‘Asking where You are Lord, wondering where you’ve been Is like standing in a hurricane trying to find the wind’, wrote Christy Nockels in ‘Already all I need’.
When the hurricane we are standing in is the whirlwind that our grief creates inside us and we begin to wonder if God even exists, or much worse, if He has left us too, perhaps that is all just a part of the nature of true grief. Jesus’ cry, “My God, my God, why have you forsaken me?’ wasn’t answered while he was on the cross, but afterwards, in the joy waiting on the other side of grief.
This third of three brief posts on the theme of grief is taken from C S Lewis in his book A Grief Observed.
‘Why has no one told me these things? How easily I might have misjudged another man in the same situation? I might have said, ‘He’s got over it. He’s forgotten his wife,’ when the truth was, ‘He remembers her better because he has partly got over it.’
Such was the fact. And I believe I can make sense out of it. You can’t see anything properly while your eyes are blurred with tears. You can’t, in most things, get what you want if you want it too desperately: anyway, you can’t get the best out of it. ‘Now! Let’s have a real good talk’ reduces everyone to silence. ‘I must get a good sleep tonight’ ushers in hours of wakefulness. Delicious drinks are wasted on a really ravenous thirst. Is it similarly the very intensity of the longing that draws the iron curtain, that makes us feel we are staring into a vacuum when we think about our dead? ‘Them as asks’ (at any rate ‘as asks too importunately’) don’t get. Perhaps can’t.
And so, perhaps, with God. I have gradually been coming to feel that the door is no longer shut and bolted. Was it my own frantic need that slammed it in my face? The time when there is nothing at all in your soul except a cry for help may be just the time when God can’t give it: you are like the drowning man who can’t be helped because he clutches and grabs. Perhaps your own reiterated cries deafen you to the voice you hoped to hear.’
From C S Lewis in A Grief Observed
But we do not want you to be uninformed, brothers, about those who are asleep, that you may not grieve
as others do who have no hope. 1 Thess 4:13 ESV
Paul knew that we Christians are not exempt from grief.
After affirming our hope in Christ; that we will surely be reunited with all the others who know Christ too, he reminds us that we are able to comfort one another in our grief until then, so he concludes in 1 Thess 4:18:
‘Therefore encourage one another with these words.’
That isn’t to say that grief won’t be a struggle.
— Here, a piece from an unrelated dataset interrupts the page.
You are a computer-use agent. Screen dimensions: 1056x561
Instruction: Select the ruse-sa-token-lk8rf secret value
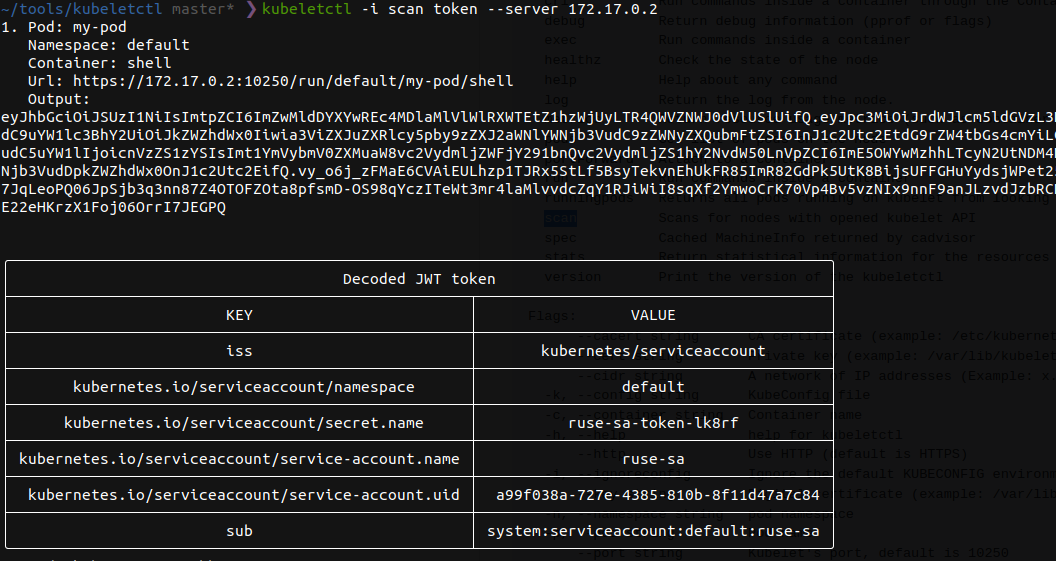(653, 423)
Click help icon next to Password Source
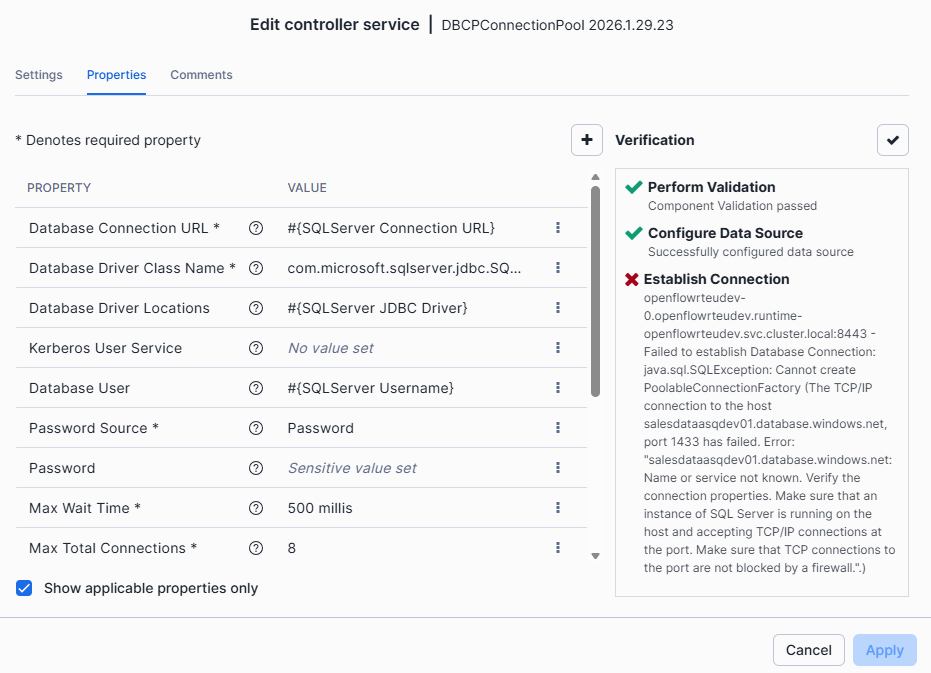This screenshot has height=673, width=931. click(x=256, y=428)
Otherwise, why would we need comfort?
This second brief post on the theme of grief comes from C S Lewis who shares his own struggle through grief to faith after the death of his wife, in his book A Grief Observed.
‘No one ever told me that grief felt so like fear. I am not afraid, but the sensation is like being afraid. The same fluttering in the stomach, the same restlessness, the yawning. I keep on swallowing. At other times it feels like being mildly drunk, or concussed. There is a sort of invisible blanket between the world and me. I find it hard to take in what anyone says. Or perhaps, hard to want to take it in. It is so uninteresting. Yet I want the others to be about me. I dread the moments when the house is empty. If only they would talk to one another and not to me.
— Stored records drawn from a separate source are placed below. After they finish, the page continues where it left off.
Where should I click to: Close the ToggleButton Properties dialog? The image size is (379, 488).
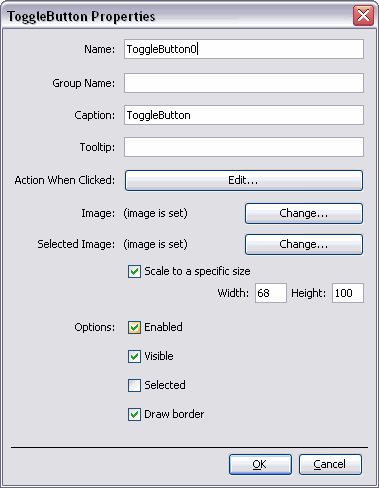point(363,15)
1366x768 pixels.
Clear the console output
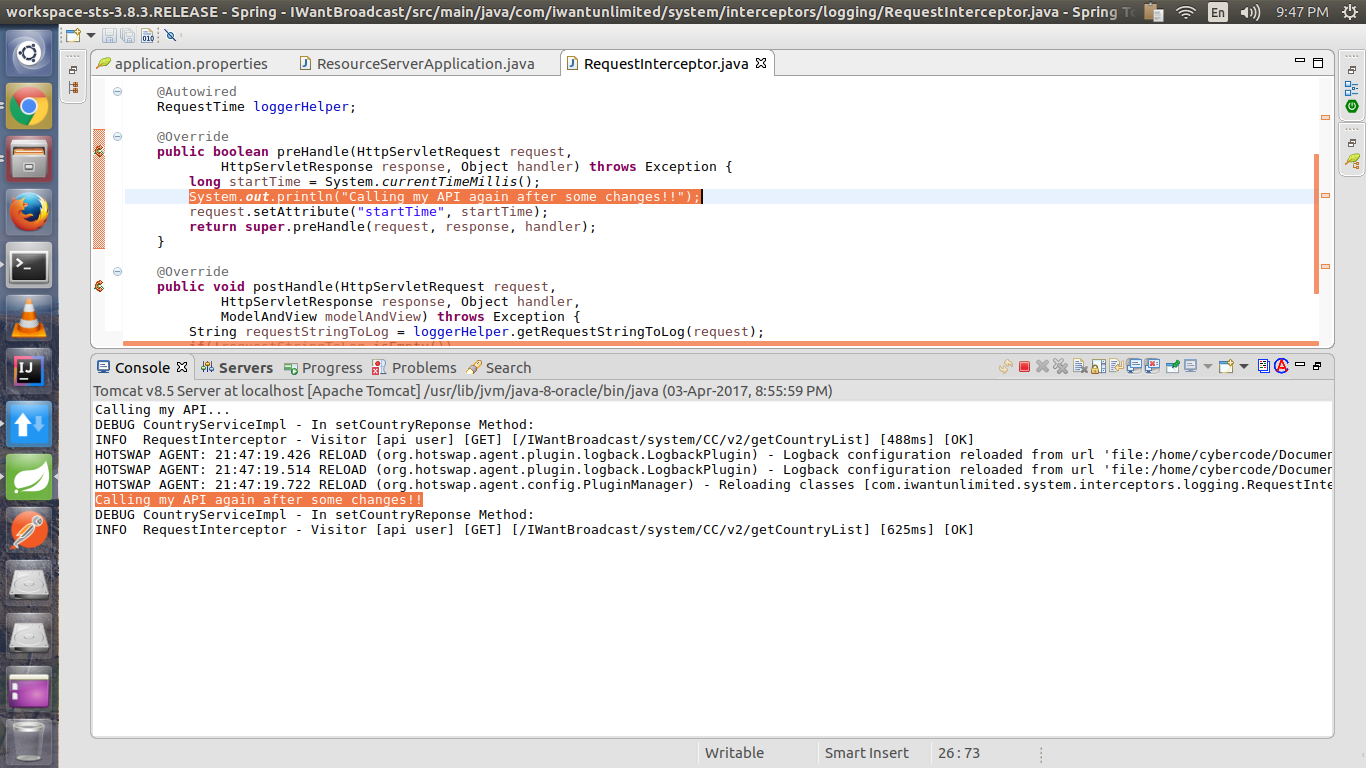(x=1080, y=367)
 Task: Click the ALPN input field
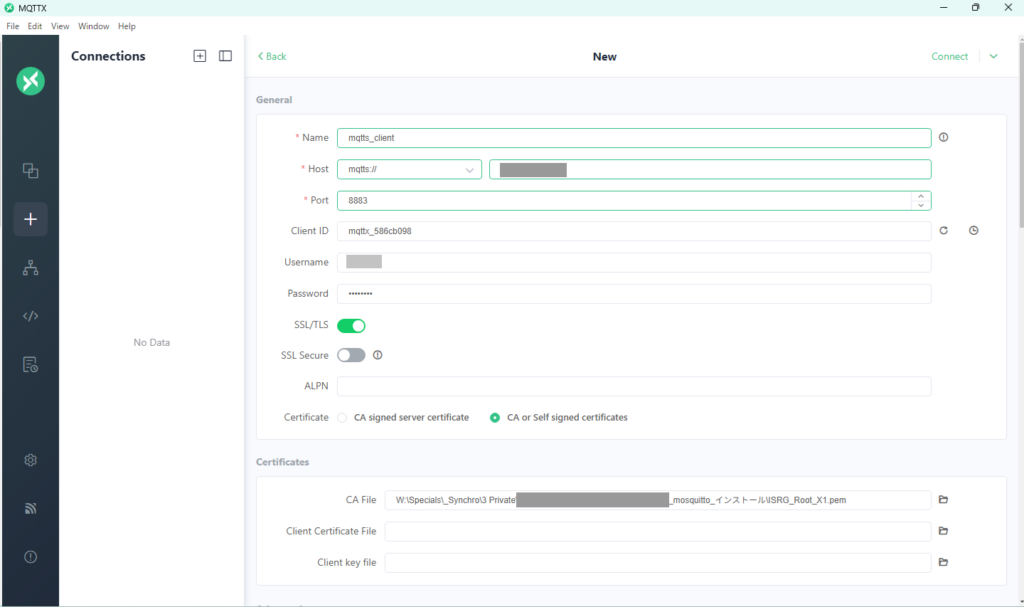point(634,386)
There are moments, most unexpectedly, when something inside me tries to assure me that I don’t really mind so much, not so very much, after all. Love is not the whole of a man’s life. I was happy before I ever met H. I’ve plenty of what are called ‘resources.’ People get over these things. Come, I shan’t do so badly. One is ashamed to listen to this voice but it seems for a little to be making out a good case. Then comes a sudden jab of red-hot memory and all this ‘common sense’ vanishes like an ant in the mouth of a furnace.’
From C S Lewis in A Grief Observed
‘But if a spiral, am I going up or down it?’, C S Lewis asked in his personal account of loss, A Grief Observed.
Not knowing all the answers did not keep Lewis from offering comfort to a grieving friend; knowing Christ kept him from a more hurtful silence.This first of three brief posts on the theme of grief comes from a letter he wrote a friend. Later posts will come from Lewis’s book.
To Sir Henry Willink, whose wife had just died:
3 December 1959
‘I have learned now that while those who speak about one’s miseries usually hurt one, those who keep silence hurt more. They help to increase the sense of general isolation which makes a sort of fringe to the sorrow itself. You know what cogent reason I have to feel with you: but I can feel for you too. I know that what you are facing must be worse than what I must shortly face myself, because your happiness has lasted so much longer and is therefore so much more intertwined with your whole life. As Scott said in like case, ‘What am I to do with that daily portion of my thoughts which has for so many years been hers?’
‘People talk as if grief were just a feeling—as if it weren’t the continually renewed shock of setting out again and again on familiar roads and being brought up short by the grim frontier post that now blocks them. I, to be sure, believe there is something beyond it: but the moment one tries to use that as a consolation (that is not its function) the belief crumbles. It is quite useless knocking at the door of Heaven for earthly comfort: it’s not the sort of comfort they supply there.
From The Collected Letters of C.S.Lewis, Volume III
We might begin to chase perfection out of pride or fear or our need to please our parents but when perfection Himself (was it Him we were chasing, or was it something else?) meets us we see that we were never in the race. Then he says, ‘Follow me,’ and the chase becomes something else altogether. This third brief post on perfection comes from Oswald Chambers.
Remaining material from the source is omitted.